**Énoncé proposé A**
Donnez à l'identique la partie de l'extrait de l'arrêt sur l'article 49 CE qui s'ouvre sur les mots contenant « Appréciation de la » et se termine par « et jurisprudence citée). ».

**Passage fourni**
Appréciation de la Cour

20
Il est de jurisprudence constante que l’article 49 CE exige non seulement l’élimination de toute discrimination à l’encontre du prestataire de services établi dans un autre État membre en raison de sa nationalité, mais également la suppression de toute restriction, même si elle s’applique indistinctement aux prestataires nationaux et à ceux des autres États membres, lorsqu’elle est de nature à prohiber, à gêner ou à rendre moins attrayantes les activités du prestataire établi dans un autre État membre, où il fournit légalement des services analogues (voir, notamment, arrêt du 24 janvier 2002, Portugaia Construções, C‑164/99, Rec. p. I‑787, point 16, et jurisprudence citée).

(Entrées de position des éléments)
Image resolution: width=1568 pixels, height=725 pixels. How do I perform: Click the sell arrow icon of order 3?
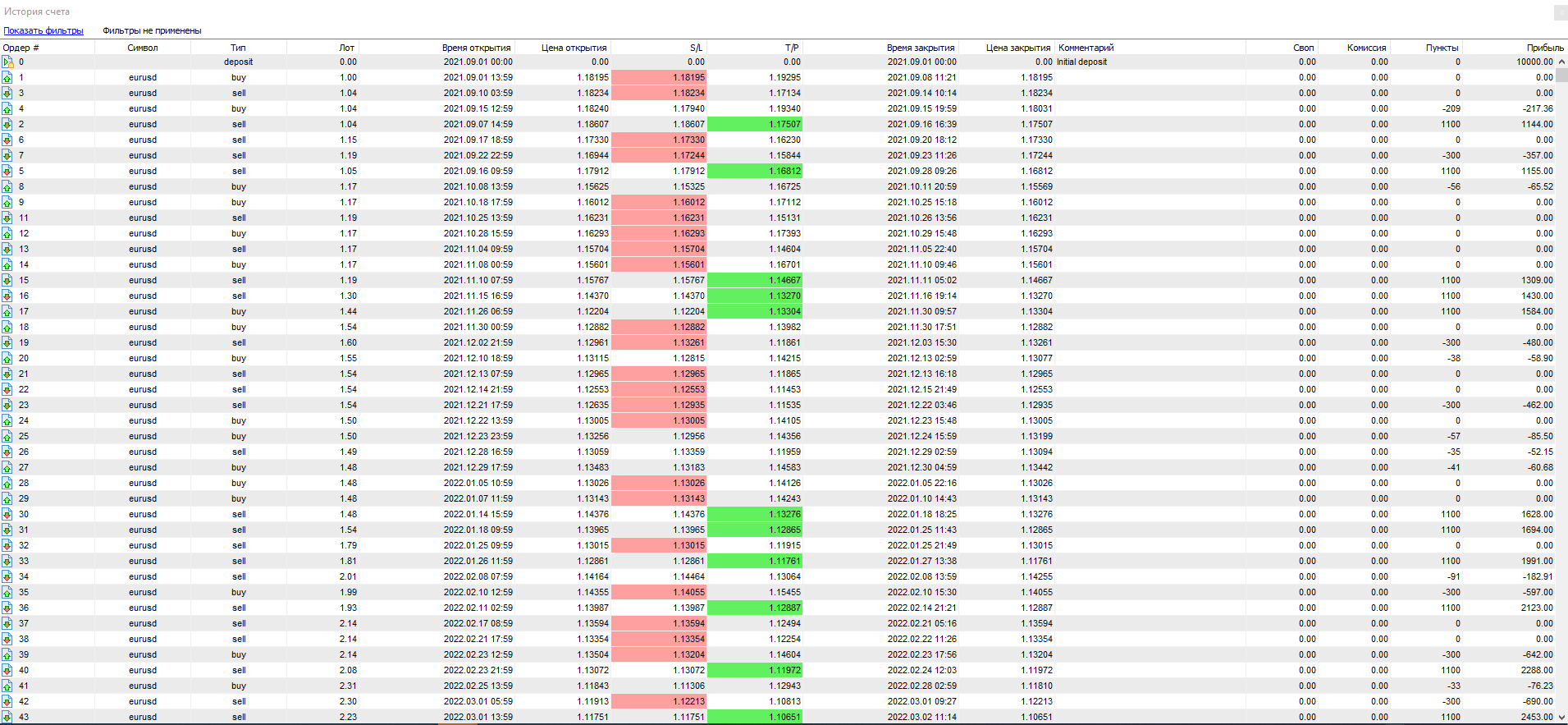7,94

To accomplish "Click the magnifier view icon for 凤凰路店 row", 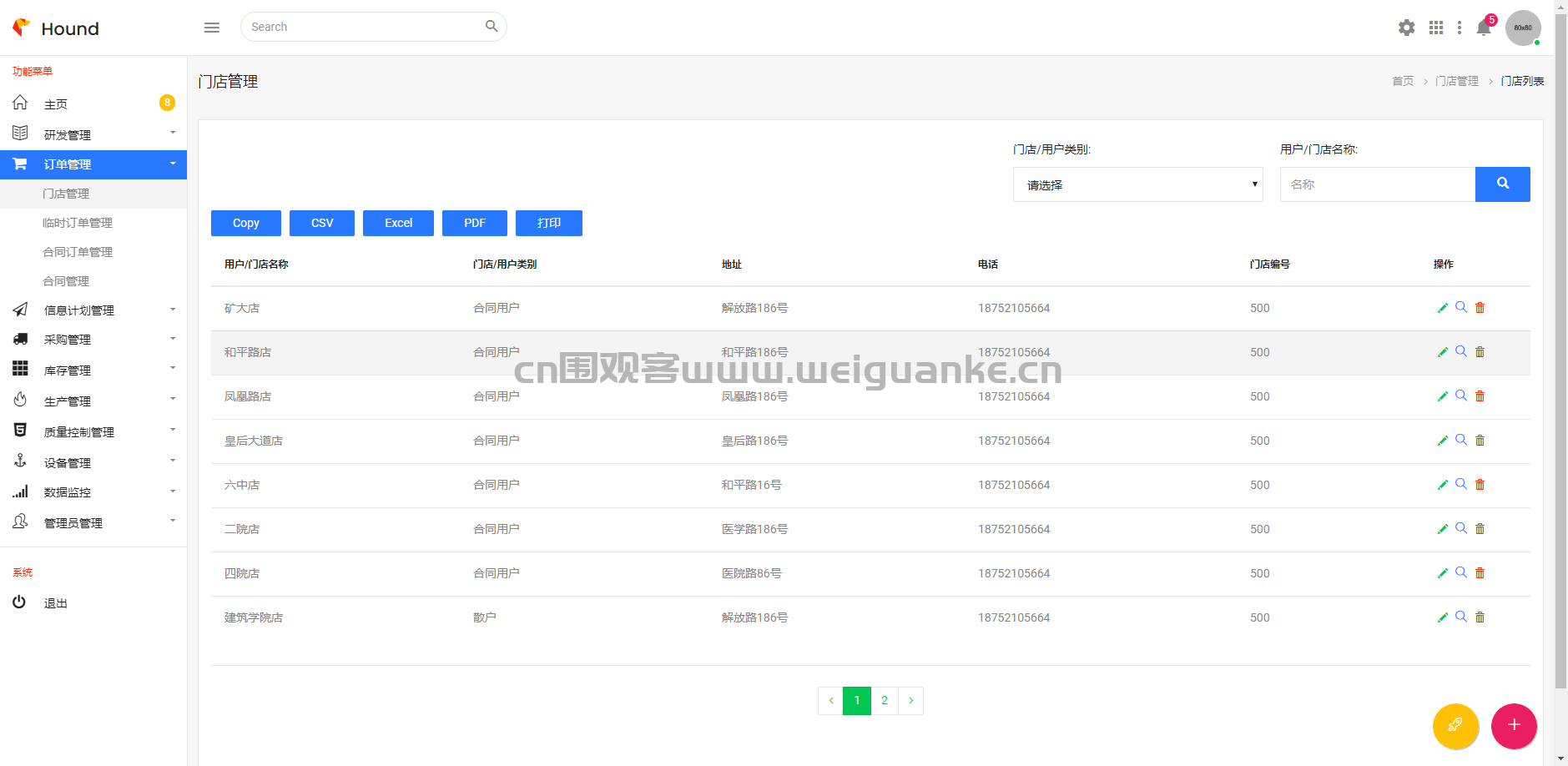I will (x=1461, y=396).
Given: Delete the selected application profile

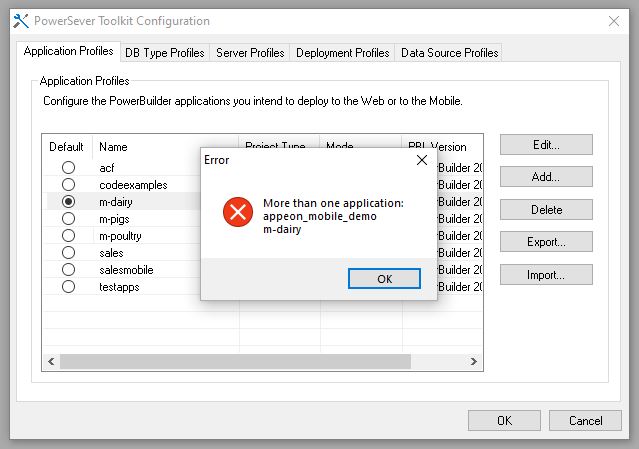Looking at the screenshot, I should coord(546,210).
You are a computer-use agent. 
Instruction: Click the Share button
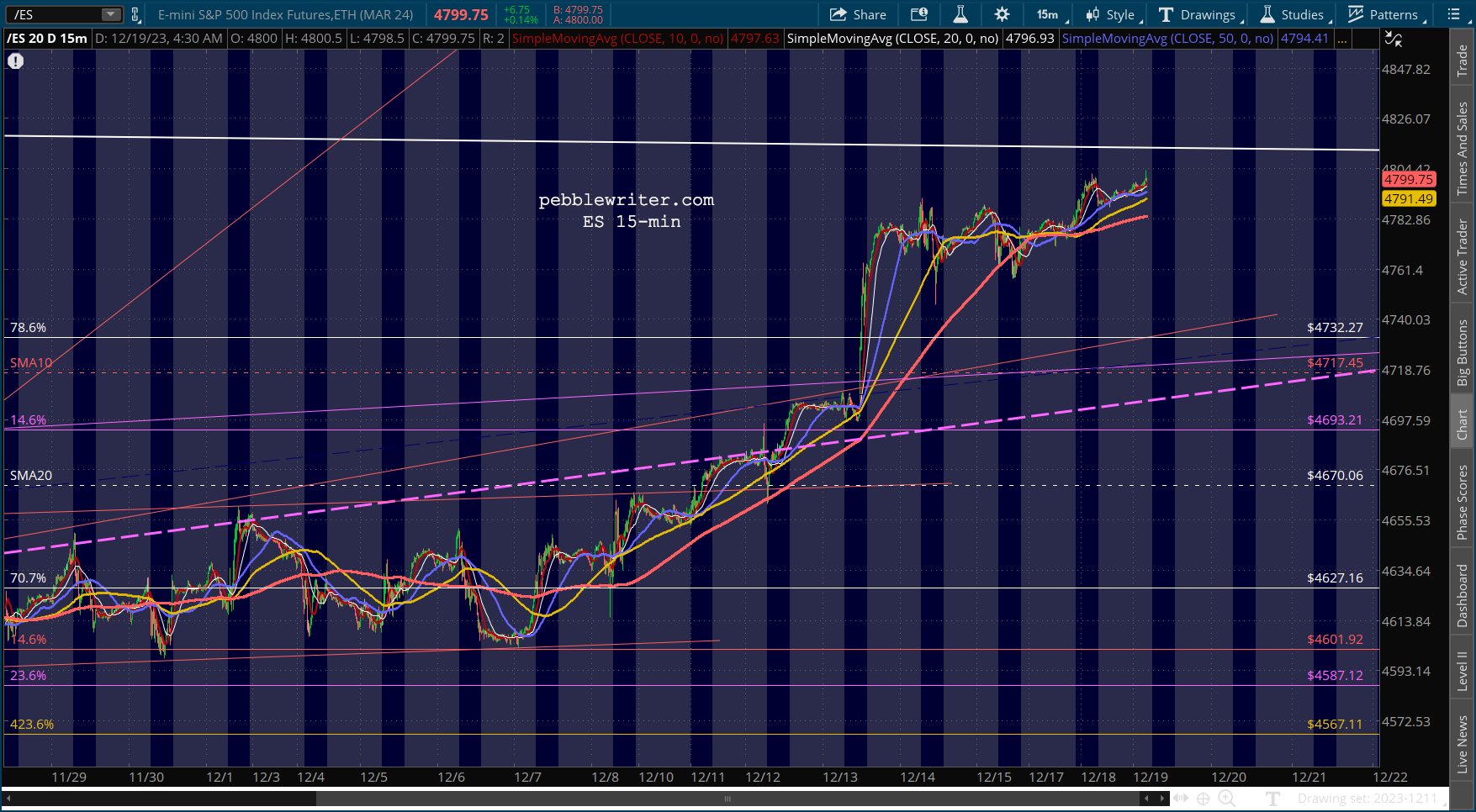click(x=858, y=14)
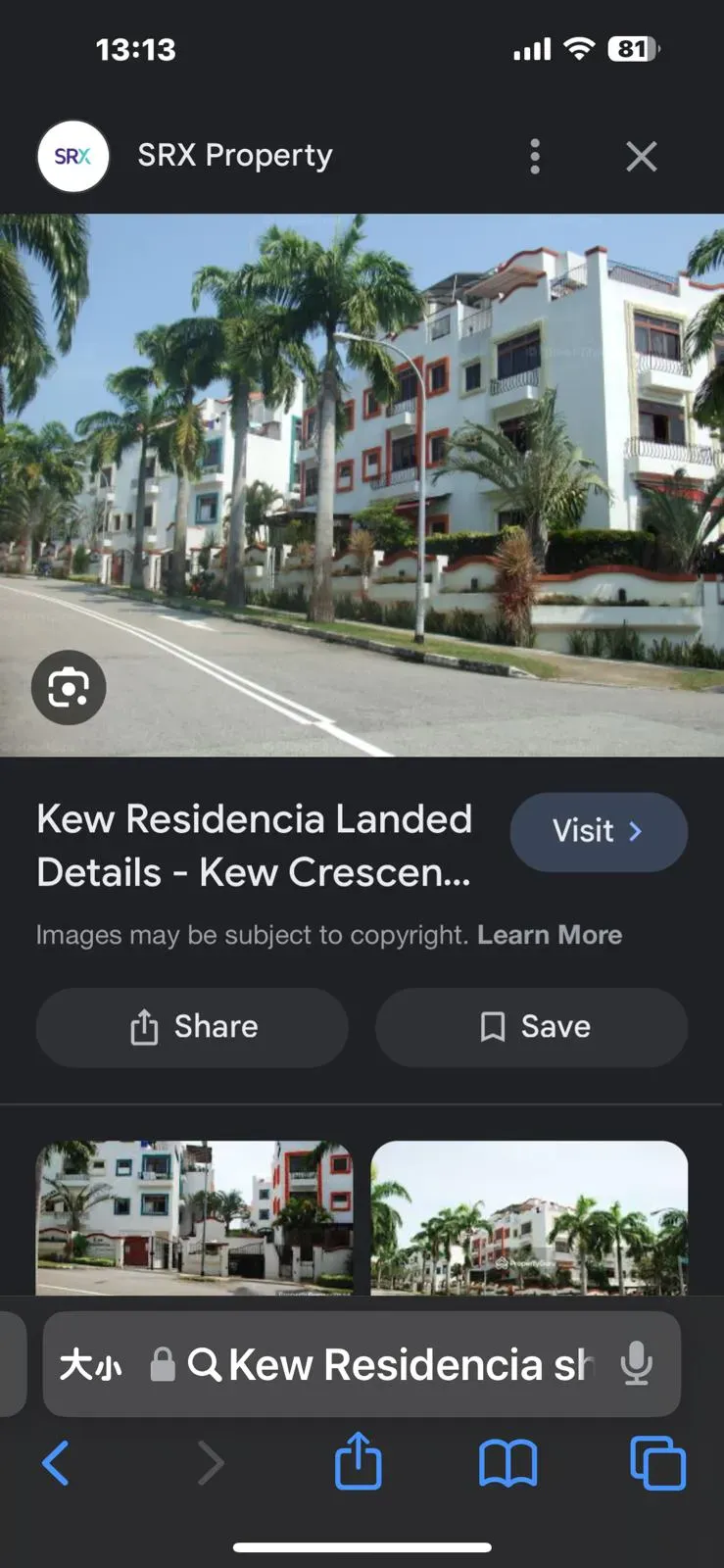Tap the padlock icon in address bar

(163, 1364)
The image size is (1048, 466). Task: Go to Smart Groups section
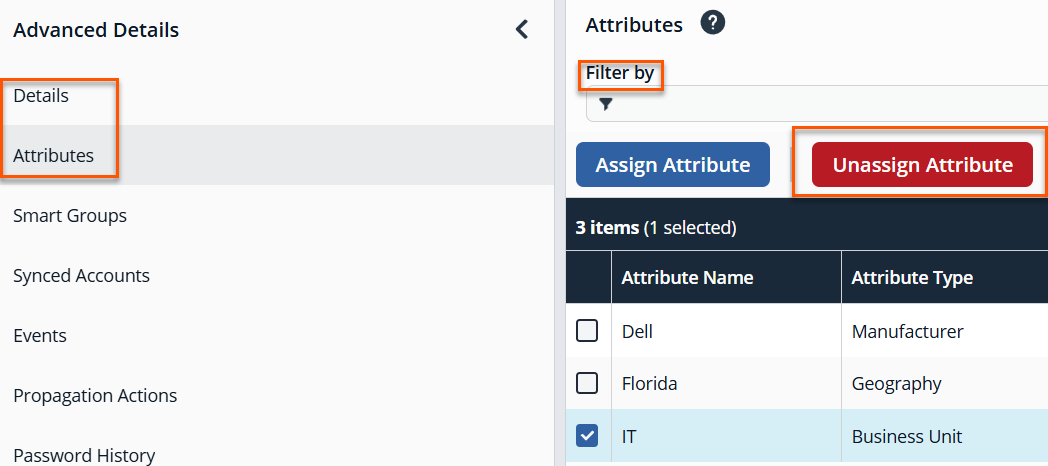pyautogui.click(x=70, y=216)
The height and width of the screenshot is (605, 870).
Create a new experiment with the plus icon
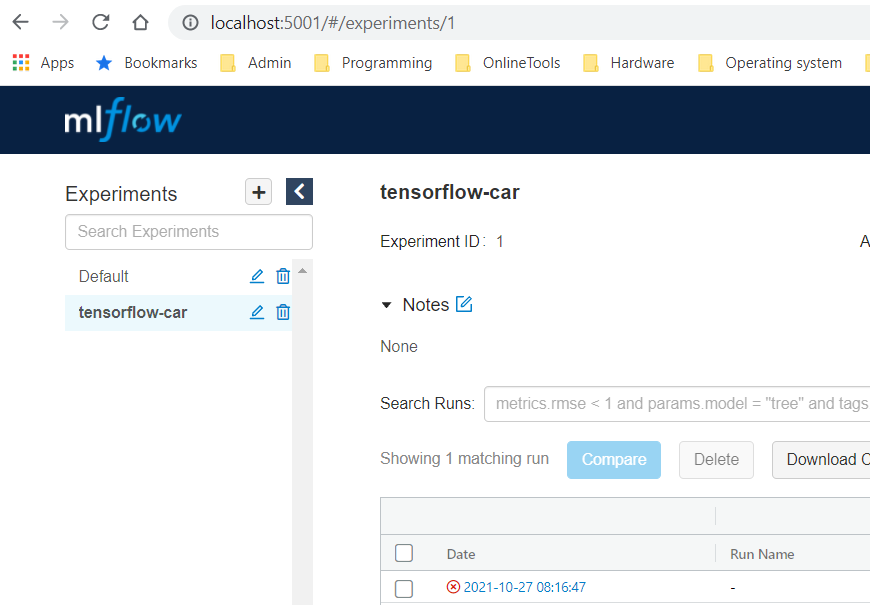258,191
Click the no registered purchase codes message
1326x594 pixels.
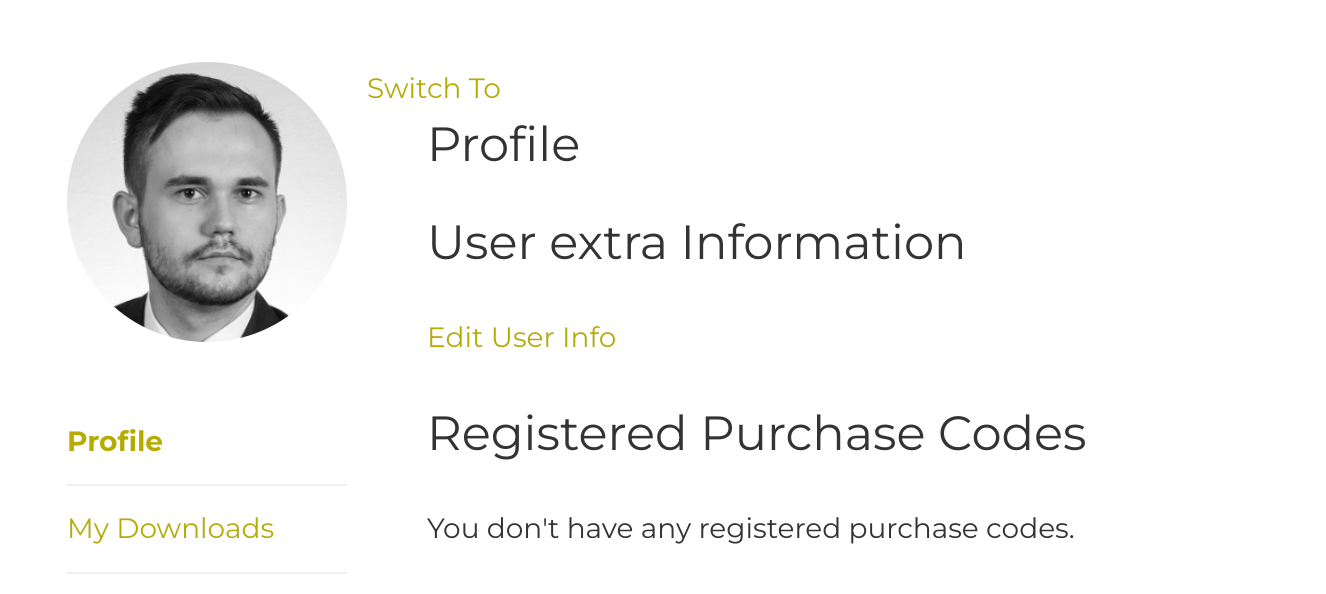pos(751,528)
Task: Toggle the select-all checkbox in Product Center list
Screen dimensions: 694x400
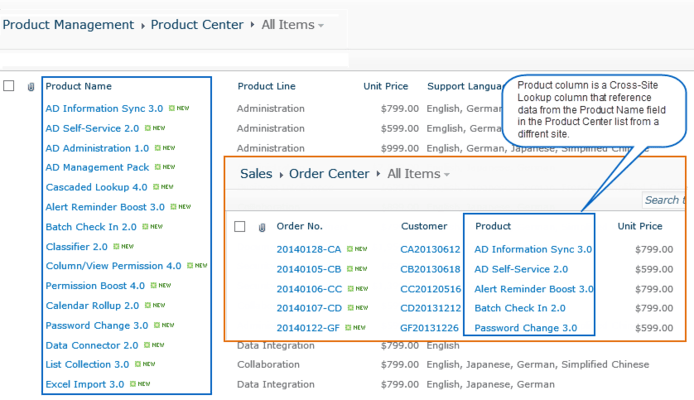Action: tap(9, 86)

**Énoncé proposé B**
Renvoyez telles quelles les lignes du listing, de celle qui contient « You are a computer-use agent. » jusqu'à celle qui contient « pos(751,528) », ces deux lignes comprises. Laissez les images de côté dans votre réponse.

**Réponse A**
Appréciation de la Cour

20
Il est de jurisprudence constante que l’article 49 CE exige non seulement l’élimination de toute discrimination à l’encontre du prestataire de services établi dans un autre État membre en raison de sa nationalité, mais également la suppression de toute restriction, même si elle s’applique indistinctement aux prestataires nationaux et à ceux des autres États membres, lorsqu’elle est de nature à prohiber, à gêner ou à rendre moins attrayantes les activités du prestataire établi dans un autre État membre, où il fournit légalement des services analogues (voir, notamment, arrêt du 24 janvier 2002, Portugaia Construções, C‑164/99, Rec. p. I‑787, point 16, et jurisprudence citée).

**Réponse B**
You are a computer-use agent. 
Instruction: Click the Share button
click(x=858, y=14)
Tap the padlock icon in address bar

(163, 1364)
The image size is (1048, 466). Task: Go to Smart Groups section
pyautogui.click(x=70, y=216)
The height and width of the screenshot is (605, 870).
Create a new experiment with the plus icon
258,191
Click the no registered purchase codes message
1326x594 pixels.
pos(751,528)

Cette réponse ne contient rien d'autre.